Прокурор перевела глаза с Тамары Ивановны на Анатолия и опять на Тамару Ивановну. Она тоже удерживала себя от резкостей.
— Вот что, уважаемые родители, — подчеркнуто спокойно сказала, не потеряв самообладания, и в голосе послышалось удовлетворение собой. Я познакомилась с делом вашей дочери. Через этот кабинет проходят десятки… да! — десятки таких дел, и мы научились в них разбираться. Следствие еще не закончено, но вот что я вам скажу. А вы уж стерпите, мы тут пустыми словами не бросаемся. Если бы ваша дочь не захотела с самого начала иметь дело с этим… с кем она легкомысленно поехала… А потом: если бы она захотела убежать от него, а потом — позвать на помощь — она бы это сделала. У нее была не одна возможность избежать случившегося. Она ни одной не воспользовалась…
— Она боялась… — осторожно перебил Анатолий.

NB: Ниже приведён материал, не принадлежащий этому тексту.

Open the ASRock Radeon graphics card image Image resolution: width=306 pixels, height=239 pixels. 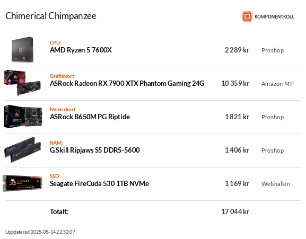[22, 83]
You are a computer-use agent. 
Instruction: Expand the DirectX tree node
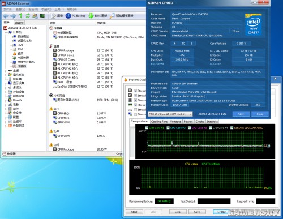(x=6, y=100)
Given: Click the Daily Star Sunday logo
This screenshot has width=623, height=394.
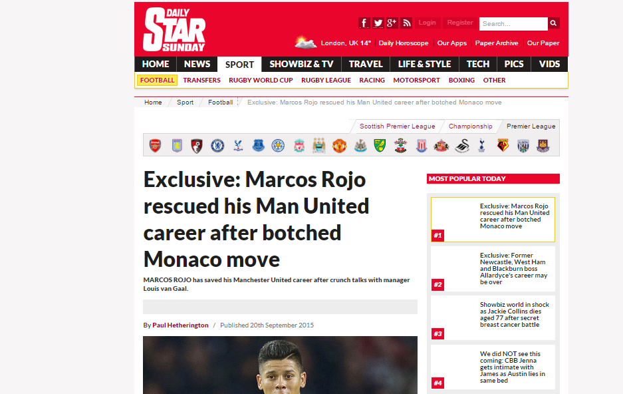Looking at the screenshot, I should click(174, 30).
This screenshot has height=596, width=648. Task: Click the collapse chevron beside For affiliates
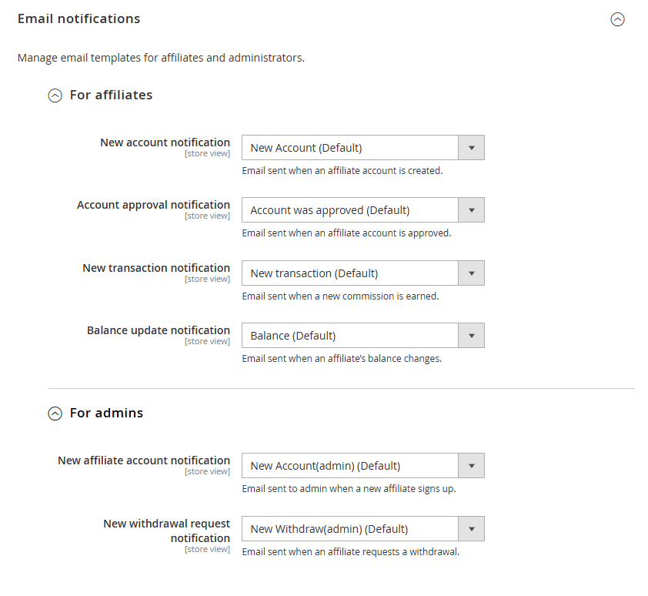click(55, 95)
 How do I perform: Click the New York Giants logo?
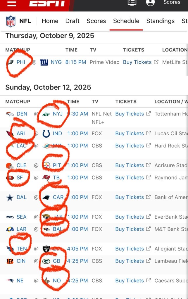[x=44, y=62]
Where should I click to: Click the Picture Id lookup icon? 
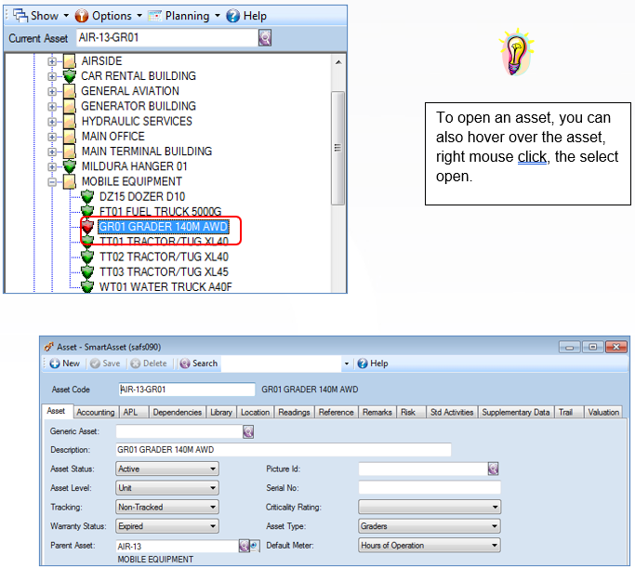tap(494, 469)
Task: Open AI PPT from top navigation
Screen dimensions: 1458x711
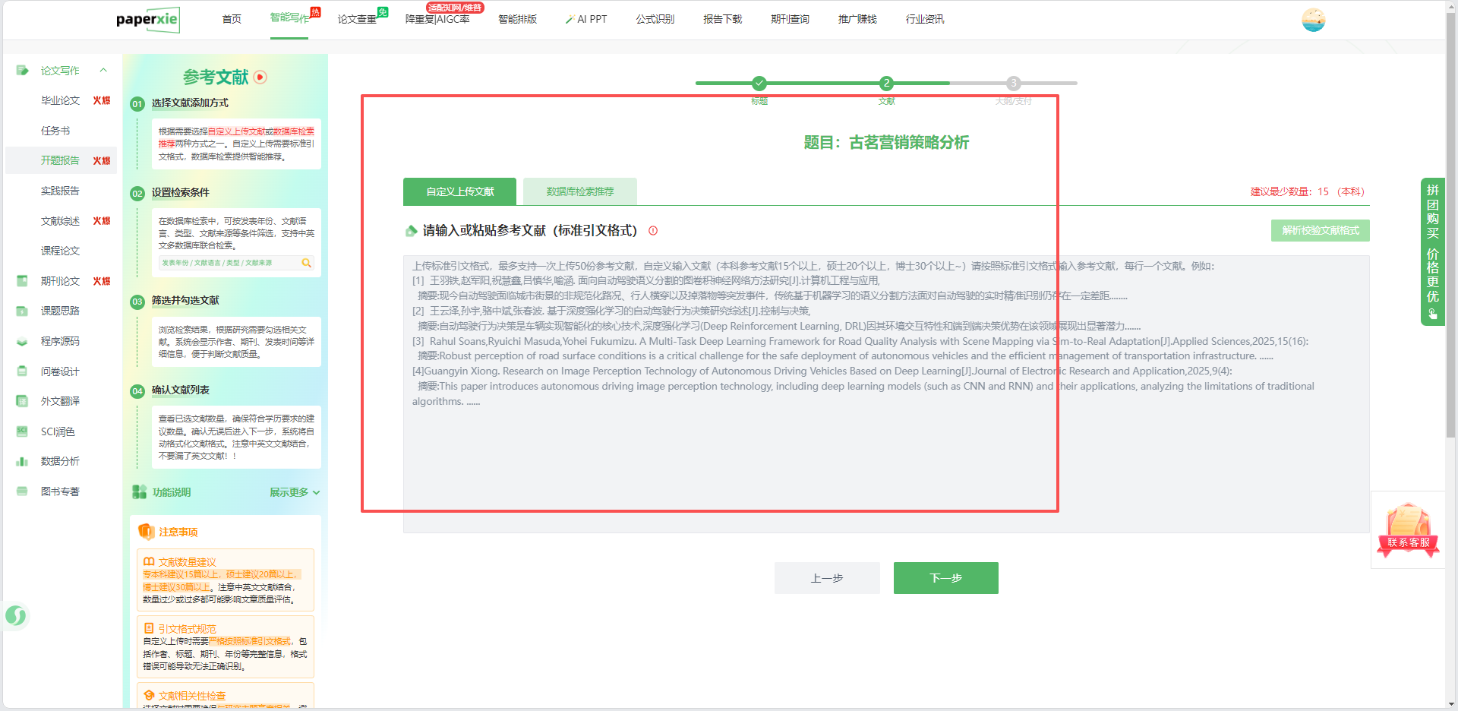Action: (586, 19)
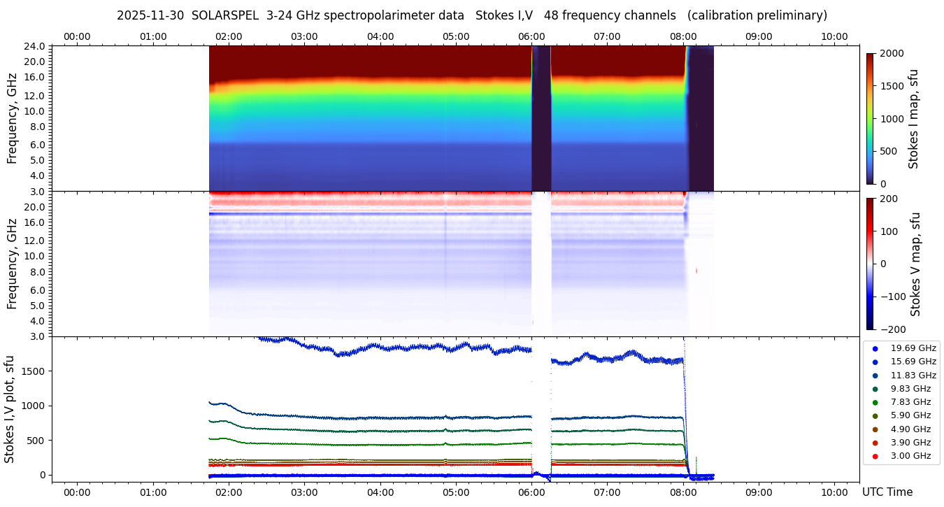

— Чего она боялась? На трамвайной остановке десятки людей, она сама это показывает… Броситься к людям за помощью боялась? Или раньше еще, на рынке, где ступить негде от народа, боялась не поехать с неизвестной личностью? Когда боятся, поступают наоборот. Я понимаю ваши родительские чувства, но правосудие должно руководствоваться не чувствами, а намерениями и поступками…

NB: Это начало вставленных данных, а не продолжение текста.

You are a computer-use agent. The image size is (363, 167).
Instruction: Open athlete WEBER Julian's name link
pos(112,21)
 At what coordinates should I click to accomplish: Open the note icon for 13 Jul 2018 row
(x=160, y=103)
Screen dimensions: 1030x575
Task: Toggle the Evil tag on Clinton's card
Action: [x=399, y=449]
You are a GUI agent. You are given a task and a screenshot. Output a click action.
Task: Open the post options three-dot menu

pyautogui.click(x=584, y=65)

— Да как же не бояться-то! — вскричала, вскочив, Тамара Ивановна, раненная этими двумя стрелами — словами «правосудие» и «бояться — не бояться». — Правосудие! Вот и дайте нам правосудие! Как же не бояться?! — оглядываясь вокруг, обращаясь не к прокурору, а к стенам, еще горше вскричала она. — Среди бела дня убивают — ничего, ни преступления, ни правосудия! Круглые сутки грабят — ничего! Воруют, насилуют, расправляются как со скотом… хуже скота! Нигде ничего! Вы что думаете, — задыхалась она, — что если бы она, наша дочь, на трамвайной остановке бросилась искать защиту, — помогли бы ей? Вы уверены? А я не уверена! И дочь моя была не уверена! Мы что, не знаем, как человека убивают середь толпы, и толпа разбегается! Не знаем мы, как от крика «спасите!» люди шарахаются и зажимают уши! Правосудие! Люди до того напуганы, что они уж и кричать от страха не могут. А вы здесь: он, видите ли, подозреваемый, он несчастный, наша дочь его в несчастье втянула… Мы его поймали, привели вам, преступление как не блюдечке, а вы боитесь его оскорбить не тем словом. Но почему вы не боитесь оскорбить нашу дочь?.. ведь ее избивали, насиловали, как бы вы ни крутили это дело! Это вы привыкли, что насилуют — вообще, везде! А мы не вообще, у нас дочь! Ее же изнасиловали и она же теперь у вас подозреваемая… наравне с этим бандитом!